With an average race rating of 105, Presburg and Gifted Girl also seem to be in a race that is going to be outside of their abilities unless there is an improvement made.

That would allow us to not consider these two runners as likely to be competitive in this race.

Next we look at the two runners that have:

“No ratings available within 2 lengths”

If they don’t have any ratings that we can use within a distance that was competitive then, unless the market indicates otherwise, we can safely consider those horses as uncompetitive.

That leaves us with just one other runner, Bayrir. He doesn’t have any OR’s because he has been racing abroad and this is his first race in the UK.

Again, in this situation, we would need to use the market to determine whether he was likely to be competitive. The market has him priced at 14/1 which would indicate he is unlikely to be very competitive and so…

…that leaves us with two runners to consider.

True Story and Al Kazeem are the horses that look likely to be the most competitive. We know that True Story is running with an OR he has been competitive at before, whereas Al Kazeem is racing at a much higher OR than he has been competitive at.

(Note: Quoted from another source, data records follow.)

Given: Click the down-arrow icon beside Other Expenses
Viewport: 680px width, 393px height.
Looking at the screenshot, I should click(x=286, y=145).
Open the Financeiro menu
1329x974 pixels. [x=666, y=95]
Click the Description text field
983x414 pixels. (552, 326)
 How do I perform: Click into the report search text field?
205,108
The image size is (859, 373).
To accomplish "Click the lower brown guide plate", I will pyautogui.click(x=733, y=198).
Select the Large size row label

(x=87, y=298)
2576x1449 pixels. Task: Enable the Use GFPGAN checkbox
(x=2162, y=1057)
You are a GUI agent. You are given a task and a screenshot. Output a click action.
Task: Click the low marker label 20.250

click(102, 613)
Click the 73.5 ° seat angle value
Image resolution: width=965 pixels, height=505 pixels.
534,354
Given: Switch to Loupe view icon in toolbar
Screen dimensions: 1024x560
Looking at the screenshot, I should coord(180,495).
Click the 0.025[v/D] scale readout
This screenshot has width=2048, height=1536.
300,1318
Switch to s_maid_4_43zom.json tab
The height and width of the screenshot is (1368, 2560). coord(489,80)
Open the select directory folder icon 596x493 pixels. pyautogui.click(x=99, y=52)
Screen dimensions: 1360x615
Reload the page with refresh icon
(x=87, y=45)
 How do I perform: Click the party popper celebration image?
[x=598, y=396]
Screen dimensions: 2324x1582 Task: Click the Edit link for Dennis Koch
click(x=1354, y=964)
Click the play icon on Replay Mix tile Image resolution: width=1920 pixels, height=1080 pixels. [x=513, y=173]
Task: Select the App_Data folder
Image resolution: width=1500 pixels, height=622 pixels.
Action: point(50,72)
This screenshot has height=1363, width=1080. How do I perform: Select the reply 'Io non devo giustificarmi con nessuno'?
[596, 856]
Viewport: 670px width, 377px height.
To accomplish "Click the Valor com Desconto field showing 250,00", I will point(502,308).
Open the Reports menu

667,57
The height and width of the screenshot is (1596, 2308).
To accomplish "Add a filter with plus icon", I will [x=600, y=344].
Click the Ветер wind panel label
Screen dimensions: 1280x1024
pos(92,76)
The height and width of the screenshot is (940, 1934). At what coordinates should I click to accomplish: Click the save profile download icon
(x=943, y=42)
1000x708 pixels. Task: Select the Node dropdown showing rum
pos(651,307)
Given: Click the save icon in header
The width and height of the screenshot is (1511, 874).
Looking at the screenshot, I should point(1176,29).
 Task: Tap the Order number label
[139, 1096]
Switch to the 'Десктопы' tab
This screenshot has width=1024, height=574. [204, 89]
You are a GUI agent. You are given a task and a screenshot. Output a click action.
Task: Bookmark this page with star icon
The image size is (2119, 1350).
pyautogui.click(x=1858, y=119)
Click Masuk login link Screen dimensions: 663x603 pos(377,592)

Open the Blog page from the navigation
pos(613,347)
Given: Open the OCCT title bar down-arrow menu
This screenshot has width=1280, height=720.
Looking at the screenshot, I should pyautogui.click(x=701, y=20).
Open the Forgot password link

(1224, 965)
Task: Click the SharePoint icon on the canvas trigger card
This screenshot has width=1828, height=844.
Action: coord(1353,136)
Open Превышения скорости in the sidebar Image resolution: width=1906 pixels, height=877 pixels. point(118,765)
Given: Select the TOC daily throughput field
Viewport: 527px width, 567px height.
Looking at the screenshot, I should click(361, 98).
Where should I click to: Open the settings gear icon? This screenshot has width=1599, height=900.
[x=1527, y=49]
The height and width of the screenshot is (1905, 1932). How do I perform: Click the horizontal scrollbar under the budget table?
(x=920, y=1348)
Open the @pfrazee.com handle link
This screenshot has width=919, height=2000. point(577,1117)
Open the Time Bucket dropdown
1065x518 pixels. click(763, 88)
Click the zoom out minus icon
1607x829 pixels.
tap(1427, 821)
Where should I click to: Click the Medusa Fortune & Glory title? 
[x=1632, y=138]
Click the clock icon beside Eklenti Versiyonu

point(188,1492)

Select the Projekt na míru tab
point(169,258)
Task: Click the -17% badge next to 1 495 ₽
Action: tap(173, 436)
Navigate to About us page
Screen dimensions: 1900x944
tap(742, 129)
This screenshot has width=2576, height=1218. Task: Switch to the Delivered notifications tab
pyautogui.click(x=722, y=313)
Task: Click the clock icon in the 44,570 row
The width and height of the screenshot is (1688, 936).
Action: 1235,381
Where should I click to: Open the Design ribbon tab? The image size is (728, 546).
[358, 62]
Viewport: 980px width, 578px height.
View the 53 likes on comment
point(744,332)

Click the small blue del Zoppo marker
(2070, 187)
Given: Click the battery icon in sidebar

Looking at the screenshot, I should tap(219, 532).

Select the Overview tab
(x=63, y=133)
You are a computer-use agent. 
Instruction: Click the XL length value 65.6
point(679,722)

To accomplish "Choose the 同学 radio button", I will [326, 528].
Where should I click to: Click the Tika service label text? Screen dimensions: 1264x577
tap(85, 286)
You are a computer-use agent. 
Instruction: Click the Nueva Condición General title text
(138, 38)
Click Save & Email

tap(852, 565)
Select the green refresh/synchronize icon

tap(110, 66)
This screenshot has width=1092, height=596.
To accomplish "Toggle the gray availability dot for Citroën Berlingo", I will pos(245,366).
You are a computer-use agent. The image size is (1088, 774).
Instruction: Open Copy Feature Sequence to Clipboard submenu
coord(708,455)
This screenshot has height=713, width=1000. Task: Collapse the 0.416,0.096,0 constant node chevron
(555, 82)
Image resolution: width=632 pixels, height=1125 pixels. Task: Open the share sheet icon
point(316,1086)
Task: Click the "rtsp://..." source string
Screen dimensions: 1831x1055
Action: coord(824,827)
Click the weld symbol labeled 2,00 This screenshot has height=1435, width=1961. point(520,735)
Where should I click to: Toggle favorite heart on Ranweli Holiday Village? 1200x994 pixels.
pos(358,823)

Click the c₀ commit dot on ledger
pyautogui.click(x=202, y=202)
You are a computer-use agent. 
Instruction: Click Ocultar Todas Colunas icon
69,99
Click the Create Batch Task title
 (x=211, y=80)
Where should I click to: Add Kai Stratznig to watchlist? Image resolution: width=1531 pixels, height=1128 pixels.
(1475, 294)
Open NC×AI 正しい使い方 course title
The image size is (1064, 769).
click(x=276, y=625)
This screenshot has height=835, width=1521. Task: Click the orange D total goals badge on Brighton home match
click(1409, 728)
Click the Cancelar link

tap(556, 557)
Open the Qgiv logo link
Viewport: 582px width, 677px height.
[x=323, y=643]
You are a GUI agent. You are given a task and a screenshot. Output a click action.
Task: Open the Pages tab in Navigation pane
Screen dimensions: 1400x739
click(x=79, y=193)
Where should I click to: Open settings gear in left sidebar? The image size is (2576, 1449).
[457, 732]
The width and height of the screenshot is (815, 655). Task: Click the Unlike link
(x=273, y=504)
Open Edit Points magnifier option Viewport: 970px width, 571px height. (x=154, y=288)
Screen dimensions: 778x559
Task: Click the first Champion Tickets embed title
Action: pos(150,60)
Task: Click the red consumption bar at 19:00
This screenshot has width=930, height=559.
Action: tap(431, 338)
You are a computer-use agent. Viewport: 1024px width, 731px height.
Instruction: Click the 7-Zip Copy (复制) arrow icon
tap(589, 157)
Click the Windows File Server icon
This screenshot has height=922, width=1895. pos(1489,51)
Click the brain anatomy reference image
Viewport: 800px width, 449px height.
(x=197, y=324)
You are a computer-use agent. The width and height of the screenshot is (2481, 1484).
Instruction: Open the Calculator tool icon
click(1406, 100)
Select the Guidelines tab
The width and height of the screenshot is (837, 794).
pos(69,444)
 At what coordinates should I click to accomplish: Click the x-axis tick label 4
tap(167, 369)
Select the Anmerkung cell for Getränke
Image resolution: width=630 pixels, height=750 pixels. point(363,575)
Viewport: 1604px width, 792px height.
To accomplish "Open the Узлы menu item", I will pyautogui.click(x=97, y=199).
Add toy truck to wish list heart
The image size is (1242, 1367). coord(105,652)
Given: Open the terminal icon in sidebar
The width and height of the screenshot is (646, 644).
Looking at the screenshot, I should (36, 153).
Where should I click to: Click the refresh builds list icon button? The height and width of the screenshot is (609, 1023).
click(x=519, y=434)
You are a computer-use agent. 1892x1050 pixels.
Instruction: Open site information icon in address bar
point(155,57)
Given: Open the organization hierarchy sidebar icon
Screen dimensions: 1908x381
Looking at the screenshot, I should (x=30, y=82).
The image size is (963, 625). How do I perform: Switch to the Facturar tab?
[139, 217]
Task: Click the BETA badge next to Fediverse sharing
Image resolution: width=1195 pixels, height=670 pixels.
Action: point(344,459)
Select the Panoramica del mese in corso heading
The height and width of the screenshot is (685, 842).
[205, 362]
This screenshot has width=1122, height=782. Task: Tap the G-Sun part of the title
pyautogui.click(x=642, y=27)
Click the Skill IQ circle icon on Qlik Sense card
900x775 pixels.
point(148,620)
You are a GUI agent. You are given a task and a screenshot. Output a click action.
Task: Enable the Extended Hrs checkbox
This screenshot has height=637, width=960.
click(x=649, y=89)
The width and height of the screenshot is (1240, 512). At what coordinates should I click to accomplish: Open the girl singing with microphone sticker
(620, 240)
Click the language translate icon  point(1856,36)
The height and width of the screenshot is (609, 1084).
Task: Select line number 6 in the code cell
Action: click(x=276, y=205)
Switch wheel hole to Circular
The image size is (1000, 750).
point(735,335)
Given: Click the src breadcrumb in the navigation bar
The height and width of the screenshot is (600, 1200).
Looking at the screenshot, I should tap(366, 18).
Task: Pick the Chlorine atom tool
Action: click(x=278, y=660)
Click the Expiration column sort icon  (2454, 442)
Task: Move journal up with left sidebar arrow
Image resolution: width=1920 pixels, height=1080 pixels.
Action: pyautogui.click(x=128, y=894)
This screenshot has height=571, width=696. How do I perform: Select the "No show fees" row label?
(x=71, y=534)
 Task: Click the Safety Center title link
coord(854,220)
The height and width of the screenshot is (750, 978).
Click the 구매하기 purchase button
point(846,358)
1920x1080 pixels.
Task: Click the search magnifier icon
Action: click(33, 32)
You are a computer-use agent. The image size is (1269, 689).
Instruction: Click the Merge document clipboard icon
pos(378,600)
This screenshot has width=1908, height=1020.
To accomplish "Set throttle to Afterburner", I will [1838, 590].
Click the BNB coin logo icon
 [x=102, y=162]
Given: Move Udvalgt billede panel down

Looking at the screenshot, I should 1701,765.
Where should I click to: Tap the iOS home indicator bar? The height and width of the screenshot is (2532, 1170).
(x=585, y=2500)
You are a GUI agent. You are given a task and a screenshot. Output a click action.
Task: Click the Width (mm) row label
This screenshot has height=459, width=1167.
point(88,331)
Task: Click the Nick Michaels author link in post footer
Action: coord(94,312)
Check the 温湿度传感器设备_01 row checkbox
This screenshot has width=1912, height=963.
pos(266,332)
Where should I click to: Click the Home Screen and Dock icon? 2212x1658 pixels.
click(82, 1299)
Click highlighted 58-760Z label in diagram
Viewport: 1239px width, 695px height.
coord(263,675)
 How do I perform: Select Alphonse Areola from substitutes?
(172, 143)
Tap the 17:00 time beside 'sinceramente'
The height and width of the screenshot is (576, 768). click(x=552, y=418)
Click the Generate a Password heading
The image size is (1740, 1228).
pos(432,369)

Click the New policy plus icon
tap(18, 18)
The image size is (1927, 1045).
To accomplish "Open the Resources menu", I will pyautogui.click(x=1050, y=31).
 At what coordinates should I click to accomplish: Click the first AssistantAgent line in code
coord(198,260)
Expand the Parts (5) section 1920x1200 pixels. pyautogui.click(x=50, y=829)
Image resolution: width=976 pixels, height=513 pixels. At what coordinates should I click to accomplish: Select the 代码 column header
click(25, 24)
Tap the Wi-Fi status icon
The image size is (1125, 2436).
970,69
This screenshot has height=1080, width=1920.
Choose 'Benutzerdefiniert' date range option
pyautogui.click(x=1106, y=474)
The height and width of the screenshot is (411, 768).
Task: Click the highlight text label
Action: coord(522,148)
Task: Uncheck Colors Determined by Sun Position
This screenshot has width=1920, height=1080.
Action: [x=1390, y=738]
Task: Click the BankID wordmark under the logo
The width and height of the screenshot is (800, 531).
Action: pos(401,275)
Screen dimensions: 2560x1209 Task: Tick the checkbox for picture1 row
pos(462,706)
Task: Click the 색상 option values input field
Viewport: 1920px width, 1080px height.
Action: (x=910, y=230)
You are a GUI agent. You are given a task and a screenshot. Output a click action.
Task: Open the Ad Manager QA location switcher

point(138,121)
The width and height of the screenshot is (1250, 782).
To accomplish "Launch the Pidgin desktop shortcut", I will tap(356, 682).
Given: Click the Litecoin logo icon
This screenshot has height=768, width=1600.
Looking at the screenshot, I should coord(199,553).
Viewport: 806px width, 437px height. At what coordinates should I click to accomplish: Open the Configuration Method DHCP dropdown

And in just five minutes you’ve found the most competitive runners in the race. All that’s left is to determine how you want to bet on them!

Michael Wilding

Michael started the Race Advisor in 2009 to help bettors become long-term profitable. After writing hundreds of articles I started to build software that contained my personal ratings. The Race Advisor has more factors for UK horse racing than any other site, and we pride ourselves on creating tools and strategies that are unique, and allow you to make a long-term profit without the need for tipsters. You can also check out my personal blog or my personal Instagram account.


  1. Hi Michael,
    Great article as usual.
    Do we use the 2 length standard for national hunt races as well and how far would you go and how many ratings would you use as a max

  2. Well, yes, it’s a logical approach but in this case the logical bet would be to back the 2/1 2nd fav., but he lost to the 8/11 fav. despite apparently having a far more competetive OR. There was certainly no value in backing the fav. given his rating, although it was correct to say it was effectively a two horse race – but then the market knew that anyway.

    However, I don’t think it’s wise to always use the market as a guide to whether an unrated horse will be competitive. Often horses are priced up on connections rather than a true measure of ability. In this case, it was probably wise to ignore the Marco Botti horse as they’re a shrewd outfit, but others will slip under the radar.

    I’m not knocking the general principle you’re using here, but the real skill is to use it in handicaps and find horses that the market has under-estimated, but because such races are far more compressed in terms of form and ability than this one, it takes a lot longer than five minutes to compile a shortlist and it’s rarely going to come down to just one or two to consider as potential winners in the race.

    1. Thanks for the comment Craig. Absolutely, ideally you want to take this further and in-more depth which you are obviously already doing 🙂 This is a starting point to find contenders quickly in a systematic approach.

  3. I agree with Craig here, and I always work on all aged handicaps, and give them my own form rating along with some professional ratings including the RPR, OR and TS. But I am always ready to add another rating to my ratings if it will improve matters. But along with my ratings I give each horse what I call a Rating of Intention, ie does the trainer intend winning this race or is it just another training exercise to get it fit and give it experience. And the jockey and trainer arrangements are so revealing when it comes to this Rating of Intention, it is impossible to do without it when narrowing down the opposition.